A 68-year-old man with obstructive sleep apnea, asthma, hypertension, atrial fibrillation, benign prostatic hyperplasia, and severe osteoarthritis of both knees presented to the emergency department with chills for 10 days and diarrhea for 3 days. Clinically, he was in septic shock requiring vasopressors. His initial work up revealed leukocytosis, acute kidney injury, metabolic acidosis, pyuria, and prostatitis on CT abdomen.
Due to increasing encephalopathy and vasopressor requirements, he was placed on mechanical ventilation. He was started on broad spectrum antibiotics vancomycin and piperacillin-tazobactam. Examination of knee joints revealed warmth and effusion without obvious erythema. Upon further questioning his wife, the patient received corticosteroid injections into both knees 2 weeks ago for longstanding severe osteoarthritis. Arthrocentesis of both knees revealed frank pus. Synovial fluid culture from both knees and blood cultures grew heavy colonies of methicillin-sensitive staphylococcus aureus (MSSA).

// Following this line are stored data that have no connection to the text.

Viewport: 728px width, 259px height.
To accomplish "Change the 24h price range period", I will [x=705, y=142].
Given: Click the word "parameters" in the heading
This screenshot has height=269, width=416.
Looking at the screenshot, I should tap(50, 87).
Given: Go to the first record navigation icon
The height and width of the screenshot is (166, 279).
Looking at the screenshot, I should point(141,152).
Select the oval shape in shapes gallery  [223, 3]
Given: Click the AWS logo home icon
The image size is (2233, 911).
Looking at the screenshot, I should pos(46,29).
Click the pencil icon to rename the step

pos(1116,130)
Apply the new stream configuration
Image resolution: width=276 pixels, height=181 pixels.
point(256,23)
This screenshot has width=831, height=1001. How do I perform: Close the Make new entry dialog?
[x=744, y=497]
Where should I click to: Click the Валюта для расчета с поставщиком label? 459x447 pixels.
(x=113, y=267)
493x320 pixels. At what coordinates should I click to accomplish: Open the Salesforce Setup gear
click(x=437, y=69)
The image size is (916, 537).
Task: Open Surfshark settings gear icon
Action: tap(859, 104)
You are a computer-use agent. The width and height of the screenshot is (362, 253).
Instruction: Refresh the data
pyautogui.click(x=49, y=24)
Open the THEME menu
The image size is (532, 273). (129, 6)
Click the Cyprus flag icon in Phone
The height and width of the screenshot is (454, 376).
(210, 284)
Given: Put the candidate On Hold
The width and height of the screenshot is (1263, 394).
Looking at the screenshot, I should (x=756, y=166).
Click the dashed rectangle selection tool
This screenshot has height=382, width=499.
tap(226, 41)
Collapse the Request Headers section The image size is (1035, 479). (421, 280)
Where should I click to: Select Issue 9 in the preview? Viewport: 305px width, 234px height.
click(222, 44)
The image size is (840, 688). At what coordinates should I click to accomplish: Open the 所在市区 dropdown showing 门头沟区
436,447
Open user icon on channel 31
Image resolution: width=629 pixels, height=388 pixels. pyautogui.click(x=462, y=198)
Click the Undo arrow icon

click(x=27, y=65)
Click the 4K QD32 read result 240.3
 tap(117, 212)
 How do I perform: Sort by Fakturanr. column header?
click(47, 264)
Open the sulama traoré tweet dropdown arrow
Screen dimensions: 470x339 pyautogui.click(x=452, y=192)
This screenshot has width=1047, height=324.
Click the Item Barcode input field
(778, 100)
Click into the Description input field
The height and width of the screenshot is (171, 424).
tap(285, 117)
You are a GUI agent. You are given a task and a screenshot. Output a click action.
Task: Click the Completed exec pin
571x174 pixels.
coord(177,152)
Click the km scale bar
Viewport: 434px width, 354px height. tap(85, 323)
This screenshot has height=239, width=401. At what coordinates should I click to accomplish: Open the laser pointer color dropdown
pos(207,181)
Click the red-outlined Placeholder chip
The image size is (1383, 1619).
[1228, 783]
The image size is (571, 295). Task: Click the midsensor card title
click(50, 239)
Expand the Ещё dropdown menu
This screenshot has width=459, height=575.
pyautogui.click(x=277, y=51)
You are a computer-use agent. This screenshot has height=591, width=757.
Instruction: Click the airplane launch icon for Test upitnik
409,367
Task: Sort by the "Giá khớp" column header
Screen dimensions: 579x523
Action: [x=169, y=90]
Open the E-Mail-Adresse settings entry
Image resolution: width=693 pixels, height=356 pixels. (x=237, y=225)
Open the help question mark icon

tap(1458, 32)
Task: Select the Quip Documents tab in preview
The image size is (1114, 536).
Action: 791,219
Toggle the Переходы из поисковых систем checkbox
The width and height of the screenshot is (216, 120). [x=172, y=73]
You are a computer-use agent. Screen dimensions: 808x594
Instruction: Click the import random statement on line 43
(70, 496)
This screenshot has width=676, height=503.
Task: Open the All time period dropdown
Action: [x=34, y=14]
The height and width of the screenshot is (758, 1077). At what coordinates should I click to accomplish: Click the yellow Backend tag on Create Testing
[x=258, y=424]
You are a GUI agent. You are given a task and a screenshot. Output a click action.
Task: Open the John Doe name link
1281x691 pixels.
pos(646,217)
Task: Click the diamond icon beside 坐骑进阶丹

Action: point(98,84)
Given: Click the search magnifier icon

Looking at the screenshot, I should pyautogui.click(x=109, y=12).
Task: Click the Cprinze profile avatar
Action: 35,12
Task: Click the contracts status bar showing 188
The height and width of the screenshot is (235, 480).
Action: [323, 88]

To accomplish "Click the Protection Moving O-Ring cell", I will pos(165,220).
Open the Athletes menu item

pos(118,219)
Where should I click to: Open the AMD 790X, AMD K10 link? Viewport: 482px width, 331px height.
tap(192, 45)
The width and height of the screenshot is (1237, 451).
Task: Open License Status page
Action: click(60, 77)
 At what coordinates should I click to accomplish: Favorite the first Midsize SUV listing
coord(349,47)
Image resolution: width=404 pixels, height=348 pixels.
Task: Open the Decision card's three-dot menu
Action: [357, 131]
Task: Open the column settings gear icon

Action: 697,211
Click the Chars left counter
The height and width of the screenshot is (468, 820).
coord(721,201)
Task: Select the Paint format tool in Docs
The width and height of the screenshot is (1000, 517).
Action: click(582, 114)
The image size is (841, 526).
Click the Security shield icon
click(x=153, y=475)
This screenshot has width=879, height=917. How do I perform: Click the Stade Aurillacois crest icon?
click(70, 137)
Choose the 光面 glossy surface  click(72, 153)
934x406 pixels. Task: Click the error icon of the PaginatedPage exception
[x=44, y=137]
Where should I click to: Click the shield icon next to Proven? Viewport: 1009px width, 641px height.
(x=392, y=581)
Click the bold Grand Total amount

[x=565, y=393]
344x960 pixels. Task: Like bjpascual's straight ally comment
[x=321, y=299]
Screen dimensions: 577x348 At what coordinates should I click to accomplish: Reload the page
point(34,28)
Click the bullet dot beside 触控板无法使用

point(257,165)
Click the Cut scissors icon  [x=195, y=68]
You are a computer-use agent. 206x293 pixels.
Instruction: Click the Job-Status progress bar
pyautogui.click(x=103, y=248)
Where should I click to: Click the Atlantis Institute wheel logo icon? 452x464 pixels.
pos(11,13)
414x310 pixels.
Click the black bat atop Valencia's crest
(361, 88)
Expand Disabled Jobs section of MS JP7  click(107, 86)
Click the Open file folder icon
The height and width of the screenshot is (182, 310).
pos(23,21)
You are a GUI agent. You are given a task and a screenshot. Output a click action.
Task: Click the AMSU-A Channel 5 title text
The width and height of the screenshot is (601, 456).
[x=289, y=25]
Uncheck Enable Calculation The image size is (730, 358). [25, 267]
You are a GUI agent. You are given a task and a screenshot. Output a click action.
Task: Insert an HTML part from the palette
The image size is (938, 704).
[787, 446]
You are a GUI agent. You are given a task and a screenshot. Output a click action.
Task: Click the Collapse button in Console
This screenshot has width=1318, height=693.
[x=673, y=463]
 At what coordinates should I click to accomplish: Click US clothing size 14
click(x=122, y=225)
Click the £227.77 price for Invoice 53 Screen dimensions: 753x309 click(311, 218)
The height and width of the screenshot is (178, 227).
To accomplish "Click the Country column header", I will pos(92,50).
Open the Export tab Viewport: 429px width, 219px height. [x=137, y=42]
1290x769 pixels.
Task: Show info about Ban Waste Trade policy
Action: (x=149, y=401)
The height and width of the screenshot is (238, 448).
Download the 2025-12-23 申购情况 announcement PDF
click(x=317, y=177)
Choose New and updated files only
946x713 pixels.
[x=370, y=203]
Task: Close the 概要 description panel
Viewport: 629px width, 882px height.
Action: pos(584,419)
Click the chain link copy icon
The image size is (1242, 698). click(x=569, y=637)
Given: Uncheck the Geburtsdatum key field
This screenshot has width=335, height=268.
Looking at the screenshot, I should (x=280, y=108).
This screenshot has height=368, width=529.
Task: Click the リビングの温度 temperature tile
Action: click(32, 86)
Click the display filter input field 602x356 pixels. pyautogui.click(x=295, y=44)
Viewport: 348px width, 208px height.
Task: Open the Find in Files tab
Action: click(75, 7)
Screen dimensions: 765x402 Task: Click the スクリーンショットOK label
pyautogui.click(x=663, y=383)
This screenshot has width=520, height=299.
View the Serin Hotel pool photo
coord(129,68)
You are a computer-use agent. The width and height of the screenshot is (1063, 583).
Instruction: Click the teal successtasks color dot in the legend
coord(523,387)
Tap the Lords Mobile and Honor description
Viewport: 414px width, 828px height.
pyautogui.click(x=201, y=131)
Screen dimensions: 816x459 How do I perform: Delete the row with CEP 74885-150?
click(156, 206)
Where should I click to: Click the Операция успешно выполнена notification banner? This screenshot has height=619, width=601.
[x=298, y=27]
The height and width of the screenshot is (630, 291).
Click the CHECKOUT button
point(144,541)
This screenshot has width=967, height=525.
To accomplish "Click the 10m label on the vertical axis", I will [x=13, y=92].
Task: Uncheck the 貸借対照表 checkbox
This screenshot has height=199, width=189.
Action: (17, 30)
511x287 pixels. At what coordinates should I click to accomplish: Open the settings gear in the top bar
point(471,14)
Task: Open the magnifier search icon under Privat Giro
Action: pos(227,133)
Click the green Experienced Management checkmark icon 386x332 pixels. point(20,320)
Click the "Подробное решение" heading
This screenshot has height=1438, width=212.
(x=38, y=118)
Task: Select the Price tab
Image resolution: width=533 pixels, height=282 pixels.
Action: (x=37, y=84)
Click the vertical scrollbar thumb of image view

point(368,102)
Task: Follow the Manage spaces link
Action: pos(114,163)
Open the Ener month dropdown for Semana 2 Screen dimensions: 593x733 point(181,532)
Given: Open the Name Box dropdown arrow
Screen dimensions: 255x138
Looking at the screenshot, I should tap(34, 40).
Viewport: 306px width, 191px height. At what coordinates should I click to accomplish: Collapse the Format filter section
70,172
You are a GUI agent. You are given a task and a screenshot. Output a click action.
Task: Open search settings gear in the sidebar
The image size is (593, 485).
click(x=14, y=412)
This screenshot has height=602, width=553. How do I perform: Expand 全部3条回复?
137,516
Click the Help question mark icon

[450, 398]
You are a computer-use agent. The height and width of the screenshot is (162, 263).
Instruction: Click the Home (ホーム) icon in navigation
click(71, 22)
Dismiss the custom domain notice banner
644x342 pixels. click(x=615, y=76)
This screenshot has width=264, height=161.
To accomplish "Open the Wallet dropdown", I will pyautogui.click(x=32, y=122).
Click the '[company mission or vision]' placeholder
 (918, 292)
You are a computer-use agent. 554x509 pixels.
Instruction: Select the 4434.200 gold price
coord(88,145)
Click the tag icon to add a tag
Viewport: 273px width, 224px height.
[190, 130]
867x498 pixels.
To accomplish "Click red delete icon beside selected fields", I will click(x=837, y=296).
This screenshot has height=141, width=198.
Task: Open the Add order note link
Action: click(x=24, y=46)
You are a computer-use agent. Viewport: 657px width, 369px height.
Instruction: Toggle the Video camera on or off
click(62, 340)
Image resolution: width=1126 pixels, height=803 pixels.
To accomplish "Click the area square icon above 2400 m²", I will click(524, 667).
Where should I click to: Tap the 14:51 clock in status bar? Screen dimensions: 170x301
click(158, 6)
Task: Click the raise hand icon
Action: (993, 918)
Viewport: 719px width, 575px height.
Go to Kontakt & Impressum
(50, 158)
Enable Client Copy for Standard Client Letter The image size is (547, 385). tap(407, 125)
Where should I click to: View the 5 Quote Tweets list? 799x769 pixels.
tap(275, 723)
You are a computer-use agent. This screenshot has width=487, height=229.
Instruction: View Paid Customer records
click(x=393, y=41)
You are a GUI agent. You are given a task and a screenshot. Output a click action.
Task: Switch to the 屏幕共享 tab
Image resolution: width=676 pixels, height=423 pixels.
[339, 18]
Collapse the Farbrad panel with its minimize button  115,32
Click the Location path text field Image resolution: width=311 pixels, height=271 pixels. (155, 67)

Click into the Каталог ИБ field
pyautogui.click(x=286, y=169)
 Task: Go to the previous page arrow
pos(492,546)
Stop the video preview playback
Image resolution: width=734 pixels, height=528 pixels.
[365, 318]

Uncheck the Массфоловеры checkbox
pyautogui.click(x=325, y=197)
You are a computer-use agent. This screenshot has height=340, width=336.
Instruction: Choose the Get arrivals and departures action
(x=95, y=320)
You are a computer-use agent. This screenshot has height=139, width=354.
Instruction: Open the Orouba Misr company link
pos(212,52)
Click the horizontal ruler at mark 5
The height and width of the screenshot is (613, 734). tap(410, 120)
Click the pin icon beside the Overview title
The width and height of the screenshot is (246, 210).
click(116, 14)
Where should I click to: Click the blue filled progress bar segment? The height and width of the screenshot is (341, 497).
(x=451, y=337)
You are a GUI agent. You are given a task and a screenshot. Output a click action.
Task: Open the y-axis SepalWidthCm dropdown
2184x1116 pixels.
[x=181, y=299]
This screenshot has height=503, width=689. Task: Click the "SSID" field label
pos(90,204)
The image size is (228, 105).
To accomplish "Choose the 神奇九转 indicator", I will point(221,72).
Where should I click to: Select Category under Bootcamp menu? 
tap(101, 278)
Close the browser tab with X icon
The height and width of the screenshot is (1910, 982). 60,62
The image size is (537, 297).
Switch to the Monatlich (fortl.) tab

While the patient was treated for high-grade MSSA bacteremia with cefazolin, one subsequent blood culture from an aerobic bottle demonstrated Acinetobacter radioresistens. Antibiotic coverage was broadened to meropenem, ampicillin-sulbactam, and minocycline in view of persistent fevers and elevated white cell counts. The patient was placed on strict contact isolation. Source control was achieved by arthroscopic lavage of both knees. The patient’s clinical condition progressively improved and he was discharged home.
Discussion?
Staphylococcus aureus septic arthritis and secondary bacteremia are well-reported in the literature. However, a thorough evaluation failed to reveal the source of Acinetobacter bacteremia. AR is a normal inhabitant of human skin mostly in moist areas, still a rare agent for human disease. In our case, even though the portal of entry was possible via joint injection, AR was not cultured in synovial fluid.
Additionally, its detection only in the subsequent blood cultures makes a nosocomial origin likely. Identification of AR is quite challenging due to its ability to retain crystal violet, and resist decolorization misleading it as Gram-positive cocci, which may underestimate the true prevalence of AR bacteremia.
Conclusion?
Identification of Acinetobacter radioresistens has important implications. AR has been reported to cause profound bacteremia leading to death.2,3 It has been reported to be a source of class D OXA-23 carbapenemase which confers carbapenem resistance. Prompt identification of this organism and starting appropriate antibiotics can improve patient outcomes as well as potentially prevent the spread of the organism in the hospital and prevent carbapenem resistance.
Audience Take Away:
- Our case highlights important facts about Acinetobacter radioresistens that could prove useful for physicians treating infectious diseases.
- When Acinetobacter radioresistens infection is proven, it is important to treat it to prevent carbapenem resistance in Acinetobacter baumani. Also implementing strict contact prevention can help prevent the spread of this highly resistant organism.
- Since this is a rarely reported organism, with unknown true incidence or prevalence due to the challenges in identification, more vigilant identification and reporting in different settings can improve our understanding of this organism to better control it.